The corpse says, ‘Cheryl Alamein was as much a blessing to me as her death was a curse. That was the beginning of the end.’
A long moan from Penn, like he’s expressing grief. But actually it’s the effort to seat himself back on the bed.
‘Rudy says you killed his mother.’
He wipes at the bags beneath his eyes. ‘Does he think I had a reason to?’
‘He says you were supposed to go with her to Lorne. You didn’t. You fought, things got out of hand…’
‘A thin motivation, but yes, the last time Cheryl and I spoke, it was strained. Things were stressful for me at work, so I’d called to say I had to remain at the showroom. The Lorne trip was more about getting her out of that godforsaken house. My going was a secondary commitment. But she was disappointed. That disappointment may have been the reason she returned home when she did.’

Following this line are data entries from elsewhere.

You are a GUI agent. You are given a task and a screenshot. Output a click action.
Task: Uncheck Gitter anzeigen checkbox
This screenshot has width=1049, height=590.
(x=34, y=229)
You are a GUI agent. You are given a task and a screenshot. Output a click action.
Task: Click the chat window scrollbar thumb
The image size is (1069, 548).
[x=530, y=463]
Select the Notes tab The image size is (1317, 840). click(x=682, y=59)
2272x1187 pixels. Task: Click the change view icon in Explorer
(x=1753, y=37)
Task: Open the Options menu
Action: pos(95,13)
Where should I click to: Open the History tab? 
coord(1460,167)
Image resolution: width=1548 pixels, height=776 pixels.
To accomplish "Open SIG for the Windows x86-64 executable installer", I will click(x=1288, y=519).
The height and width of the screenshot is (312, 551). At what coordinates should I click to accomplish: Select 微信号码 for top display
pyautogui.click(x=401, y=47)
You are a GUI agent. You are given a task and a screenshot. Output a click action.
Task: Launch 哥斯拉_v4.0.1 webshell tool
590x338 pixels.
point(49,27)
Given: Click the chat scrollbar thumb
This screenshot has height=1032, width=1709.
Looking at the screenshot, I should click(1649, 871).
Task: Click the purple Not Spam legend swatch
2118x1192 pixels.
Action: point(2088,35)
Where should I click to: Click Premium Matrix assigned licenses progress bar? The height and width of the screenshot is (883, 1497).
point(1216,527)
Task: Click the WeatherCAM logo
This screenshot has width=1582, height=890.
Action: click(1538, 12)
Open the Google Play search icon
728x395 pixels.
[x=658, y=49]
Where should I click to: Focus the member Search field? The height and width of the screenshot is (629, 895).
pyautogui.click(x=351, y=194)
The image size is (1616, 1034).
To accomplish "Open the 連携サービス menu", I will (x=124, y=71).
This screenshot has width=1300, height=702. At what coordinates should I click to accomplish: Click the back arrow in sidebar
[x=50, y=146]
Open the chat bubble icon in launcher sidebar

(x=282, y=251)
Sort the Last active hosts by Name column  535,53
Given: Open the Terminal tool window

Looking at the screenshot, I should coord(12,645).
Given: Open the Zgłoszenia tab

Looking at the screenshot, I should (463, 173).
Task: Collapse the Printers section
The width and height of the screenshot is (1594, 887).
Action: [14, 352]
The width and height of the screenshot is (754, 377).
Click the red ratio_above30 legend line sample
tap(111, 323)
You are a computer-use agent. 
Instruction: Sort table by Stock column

‘You were at work when she died?’
‘Yes. It was busy. Clients always want the moon on a plate before a long weekend.’
‘Did you tell the police about Mister Jinx?’
‘Of course. I spoke to the lead detective more than once.’
‘Glen Tyan?’
‘Yes. Detective Glen Tyan.’ Still it doesn’t occur to Penn to ask me who I am. ‘Great brute that he was. Very much the club-them-on-the-head-and-drag-them-behind-a-tree sort of fellow. Wasn’t interested in anything I told him. Had his man, as the saying goes.’
‘And you think Rudy pinned it on his own father? You think he’s that smart?’
‘No, by god. I think he’s that stupid!’ Penn is back to chuckling now. Cold air flows in from somewhere and he rubs his legs. ‘He put the vase in his father’s shop because he assumed no one would find it there. But of course they did. He didn’t intend for Piers to get the blame.’
He tilts his head, as if listening to the rain on the roof. ‘But perhaps it didn’t bother him that that’s what came of it.’
‘Why not?’
‘He didn’t like his parents. They didn’t like him.’
‘Wait,’ I say, spread my fingers and lower the points to my knees. ‘Piers and Cheryl were fighting over Rudy. That’s why things were so bad.’